What got you “hooked”?

Nothing interesting about my first story: I got a boring cubicle job in a large enterprise that needed 12 programmers to do anything, blah, blah, blah. But I did do some good work for a vice president who remembered me when he moved to another company, which leads to my second story, my real story:

He brought me in to his new company to do a consulting job to answer 2 questions, “What do we have to do to get Order Entry, Shop Floor Control, and Standard Costing written and running?” and “How many programmers do I need to hire?”

They had 400 employees, were missing all of these mission critical apps, and had only one programmer. But he was all they ever needed. I worked with him for 3 months and he wrote all of the software needed using tools and techniques none of us had ever seen before.

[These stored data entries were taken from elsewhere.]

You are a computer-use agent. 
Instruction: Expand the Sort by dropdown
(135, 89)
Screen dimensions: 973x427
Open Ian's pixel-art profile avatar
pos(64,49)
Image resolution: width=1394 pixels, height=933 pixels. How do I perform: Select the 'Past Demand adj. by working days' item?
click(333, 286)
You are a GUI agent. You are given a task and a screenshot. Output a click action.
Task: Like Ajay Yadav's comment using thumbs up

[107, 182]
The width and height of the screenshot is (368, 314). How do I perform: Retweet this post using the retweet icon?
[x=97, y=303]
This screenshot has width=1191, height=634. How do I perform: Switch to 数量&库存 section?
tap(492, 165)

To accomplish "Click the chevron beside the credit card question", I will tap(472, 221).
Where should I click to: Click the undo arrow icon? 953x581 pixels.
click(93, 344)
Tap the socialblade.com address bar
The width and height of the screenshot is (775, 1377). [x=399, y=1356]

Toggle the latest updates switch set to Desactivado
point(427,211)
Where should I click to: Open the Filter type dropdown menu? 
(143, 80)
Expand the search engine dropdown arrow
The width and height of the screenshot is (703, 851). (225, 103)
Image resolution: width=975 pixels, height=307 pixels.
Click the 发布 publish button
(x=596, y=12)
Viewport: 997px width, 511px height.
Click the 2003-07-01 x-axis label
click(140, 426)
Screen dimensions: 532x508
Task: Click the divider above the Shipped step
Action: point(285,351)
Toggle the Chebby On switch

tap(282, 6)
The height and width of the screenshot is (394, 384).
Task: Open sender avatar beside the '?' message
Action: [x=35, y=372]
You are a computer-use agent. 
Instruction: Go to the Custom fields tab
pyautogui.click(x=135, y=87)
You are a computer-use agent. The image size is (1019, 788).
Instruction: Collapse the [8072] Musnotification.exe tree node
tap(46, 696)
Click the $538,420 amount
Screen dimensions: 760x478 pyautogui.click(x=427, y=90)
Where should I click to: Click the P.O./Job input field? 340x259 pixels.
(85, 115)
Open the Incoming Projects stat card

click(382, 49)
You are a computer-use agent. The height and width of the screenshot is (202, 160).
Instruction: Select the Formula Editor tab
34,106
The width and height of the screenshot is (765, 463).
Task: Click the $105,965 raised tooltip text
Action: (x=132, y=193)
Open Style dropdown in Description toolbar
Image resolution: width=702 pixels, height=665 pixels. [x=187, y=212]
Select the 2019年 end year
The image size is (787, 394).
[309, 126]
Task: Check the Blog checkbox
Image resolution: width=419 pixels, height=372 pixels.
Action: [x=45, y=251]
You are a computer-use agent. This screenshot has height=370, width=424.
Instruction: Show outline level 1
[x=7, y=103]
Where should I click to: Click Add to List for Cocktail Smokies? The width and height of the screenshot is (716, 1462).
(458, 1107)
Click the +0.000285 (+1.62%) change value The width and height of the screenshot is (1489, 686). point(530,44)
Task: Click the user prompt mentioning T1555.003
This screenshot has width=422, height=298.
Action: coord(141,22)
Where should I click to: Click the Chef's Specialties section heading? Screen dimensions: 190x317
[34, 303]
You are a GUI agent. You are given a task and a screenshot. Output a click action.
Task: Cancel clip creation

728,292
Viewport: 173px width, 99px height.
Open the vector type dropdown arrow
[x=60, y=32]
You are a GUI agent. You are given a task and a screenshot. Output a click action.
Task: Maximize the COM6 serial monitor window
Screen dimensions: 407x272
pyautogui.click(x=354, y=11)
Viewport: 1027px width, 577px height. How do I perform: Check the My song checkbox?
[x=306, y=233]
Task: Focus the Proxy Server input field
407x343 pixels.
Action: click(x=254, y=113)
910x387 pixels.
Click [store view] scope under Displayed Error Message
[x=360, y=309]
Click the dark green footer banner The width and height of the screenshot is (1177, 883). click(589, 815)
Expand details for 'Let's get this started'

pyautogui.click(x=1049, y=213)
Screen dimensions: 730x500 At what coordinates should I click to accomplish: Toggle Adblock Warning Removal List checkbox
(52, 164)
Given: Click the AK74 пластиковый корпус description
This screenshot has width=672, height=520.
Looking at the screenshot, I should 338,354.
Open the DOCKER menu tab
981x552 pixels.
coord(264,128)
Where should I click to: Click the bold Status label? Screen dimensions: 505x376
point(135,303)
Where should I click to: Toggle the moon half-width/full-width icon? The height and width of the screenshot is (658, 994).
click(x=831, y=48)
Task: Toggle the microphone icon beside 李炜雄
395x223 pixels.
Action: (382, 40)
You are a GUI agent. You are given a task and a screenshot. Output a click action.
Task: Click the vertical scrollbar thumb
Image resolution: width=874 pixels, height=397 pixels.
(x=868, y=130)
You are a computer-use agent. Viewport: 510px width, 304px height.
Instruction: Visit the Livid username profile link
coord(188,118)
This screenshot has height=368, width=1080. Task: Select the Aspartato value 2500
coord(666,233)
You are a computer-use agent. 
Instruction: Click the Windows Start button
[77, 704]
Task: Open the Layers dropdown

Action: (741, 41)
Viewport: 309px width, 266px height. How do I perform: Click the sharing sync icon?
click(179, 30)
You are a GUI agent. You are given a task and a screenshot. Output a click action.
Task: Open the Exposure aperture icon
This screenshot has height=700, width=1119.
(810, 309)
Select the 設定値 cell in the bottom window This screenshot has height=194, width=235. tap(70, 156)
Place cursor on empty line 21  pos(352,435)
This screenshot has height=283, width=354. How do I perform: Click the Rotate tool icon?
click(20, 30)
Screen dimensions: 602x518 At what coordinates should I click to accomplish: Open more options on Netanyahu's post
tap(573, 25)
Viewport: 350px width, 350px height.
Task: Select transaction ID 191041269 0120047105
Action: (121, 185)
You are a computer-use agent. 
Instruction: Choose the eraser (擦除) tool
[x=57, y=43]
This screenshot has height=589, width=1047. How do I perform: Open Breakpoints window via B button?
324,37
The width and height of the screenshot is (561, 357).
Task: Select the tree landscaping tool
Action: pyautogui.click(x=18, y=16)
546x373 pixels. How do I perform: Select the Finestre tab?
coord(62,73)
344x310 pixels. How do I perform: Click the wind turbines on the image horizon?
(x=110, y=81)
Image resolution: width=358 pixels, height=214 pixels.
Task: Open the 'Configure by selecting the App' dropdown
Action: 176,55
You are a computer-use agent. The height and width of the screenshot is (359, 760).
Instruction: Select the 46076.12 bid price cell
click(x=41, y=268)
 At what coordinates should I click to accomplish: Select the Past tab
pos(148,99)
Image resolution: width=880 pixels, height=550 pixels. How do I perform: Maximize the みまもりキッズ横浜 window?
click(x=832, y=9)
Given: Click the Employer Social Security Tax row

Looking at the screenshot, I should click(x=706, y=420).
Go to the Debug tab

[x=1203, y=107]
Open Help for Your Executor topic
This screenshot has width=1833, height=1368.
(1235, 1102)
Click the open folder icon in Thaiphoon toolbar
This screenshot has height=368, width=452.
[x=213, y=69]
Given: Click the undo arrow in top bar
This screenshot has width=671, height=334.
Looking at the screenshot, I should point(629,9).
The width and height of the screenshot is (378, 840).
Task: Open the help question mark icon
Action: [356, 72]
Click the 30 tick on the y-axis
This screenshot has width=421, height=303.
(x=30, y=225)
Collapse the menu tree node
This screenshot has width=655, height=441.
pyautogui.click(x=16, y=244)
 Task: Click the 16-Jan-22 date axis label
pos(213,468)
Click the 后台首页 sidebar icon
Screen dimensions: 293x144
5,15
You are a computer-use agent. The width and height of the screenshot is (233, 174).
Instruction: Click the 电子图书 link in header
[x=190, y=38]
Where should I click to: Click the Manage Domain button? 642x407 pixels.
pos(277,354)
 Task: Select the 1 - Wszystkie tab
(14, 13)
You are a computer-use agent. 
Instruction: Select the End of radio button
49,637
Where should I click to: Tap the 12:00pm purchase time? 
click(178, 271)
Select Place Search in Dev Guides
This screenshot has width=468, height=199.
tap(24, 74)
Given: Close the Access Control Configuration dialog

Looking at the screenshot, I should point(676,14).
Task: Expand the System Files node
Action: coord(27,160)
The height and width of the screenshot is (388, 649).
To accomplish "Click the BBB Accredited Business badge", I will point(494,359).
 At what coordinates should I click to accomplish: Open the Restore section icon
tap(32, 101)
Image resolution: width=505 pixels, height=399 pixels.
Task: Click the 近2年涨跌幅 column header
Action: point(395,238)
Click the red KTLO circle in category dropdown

He did instant analysis and design, wrote disposable apps, did rapid prototyping, stepwise refinement, and extreme programming years before anyone ever heard of these things. He never wrote the same line of code twice, writing standard functions and reusable components. If he knew he needed something twice, he wrote a parameter-driven code generator on the fly and had me collect the parameters for him. He even coded in Boolean algebra and had an engine that converted it into production source code. He threw things into production long before anyone else would, figuring it was easier to just keep reworking them instead of waiting until it was perfect.

He was a one man shop in a $150 million company. He was smart, he worked hard, he loved what he did, but most of all, he didn’t know that “it couldn’t be done”, so he just did it.

Three months watching Dick build stuff, and I was hooked for life. I had to do it, too. And I’ve been doing pretty much the same thing ever since, pausing only long enough to add a few new technologies to my tool box along the way.

Sometimes I wonder what horrible cubicle I’d be wasting away in if I hadn’t met Dick and saw what was really possible.